WWD:今まで京橋でのリアルなマーケットとオンラインで「十勝大百貨店」を開催したが、課題は?

野崎:オンラインで開催した「十勝大百貨店」は、食品がメインであったということもあり、送料が高いのがネックだった。オンラインでマーケットを開催してリアルのよさに気付いた。「十勝大百貨店」は19年に物産展として二子玉川で開催したが、その際は現場の熱量や空気感のせいか大成功だった。リアルでは主催者、出店者、消費者全てが楽しくワクワクした気持ちを味わえる。だから、リアルとオンラインを連携させることで相乗効果を図りたい。

WWD:マーケットのコンセプトはどのように組み立てるか?

野崎:植栽など消費者が気付いていないモノを取り扱いたい。また、物販だけでなく地方創生のプラットフォームにもしていきたい。例えば、町おこしを目的に地方の商店街と消費者をつないだり、栃木・益子の陶器市のような生産者と消費者をつなぐイベントを日本中で行ってみたい。オンラインを切り口にテーマを明確に設定してマーケットを開催する方法もある。11月に開催する「マーケット-デッドストック 陶器市(九州編)」がその一例だ。九州の有田焼や波佐見焼、伊万里焼などの商社やメーカーが参加する。リアルではいろんなものを見ながら発見するワクワク感が大切だが、オンラインではテーマを絞り込んで奥行きを持たせることがアクセスにつながる。

WWD;今後開催してみたいマーケットのコンセプトとその理由は?

野崎:廃棄されるパンを夕方トラックで集めて、“夜更けのブレッド”と銘打って数時間のマーケットを開いてみたい。伸びすぎた植栽を扱うグリーンマーケットも開催したい。また、壊されるホテルの家具や調度品、ドアノブなどをリアルとオンライン両方で販売してみたい。
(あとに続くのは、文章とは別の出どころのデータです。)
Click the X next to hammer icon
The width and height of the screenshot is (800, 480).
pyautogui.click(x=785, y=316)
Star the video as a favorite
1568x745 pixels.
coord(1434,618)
ファッションにも関心がある。ブランドと消費者の立ち位置を変えることで、新たなコミュニケーションが生まれる。従来の売り方や買い方を変えていく必要があると思う。表面的でなくモノときちんと向き合うべきだ。

WWD:コロナ下で消費者の価値観がよりシビアになる中、どのようにデッドストックを販売するか?

野崎:コロナ以前から物が溢れていた。必要ではないが買いたくなるようなワクワクする購買体験を提供したい。なぜならそこに価値があるから。今までとは違うチャレンジが必要だ。

WWD:マーケットの現在の課題と対策は?今後の戦略は?

野崎:ポップアップショップの連続のような日本中で勃発する期間限定店舗にしたい。お客をワクワクさせるためにはお祭りのような雰囲気づくりや非日常的な仕掛けが大切。等身大の接客をすることで、顧客と新しい関係をつくっていく。従来の方法から離れて気づいたことを形にしていくことに意味がある。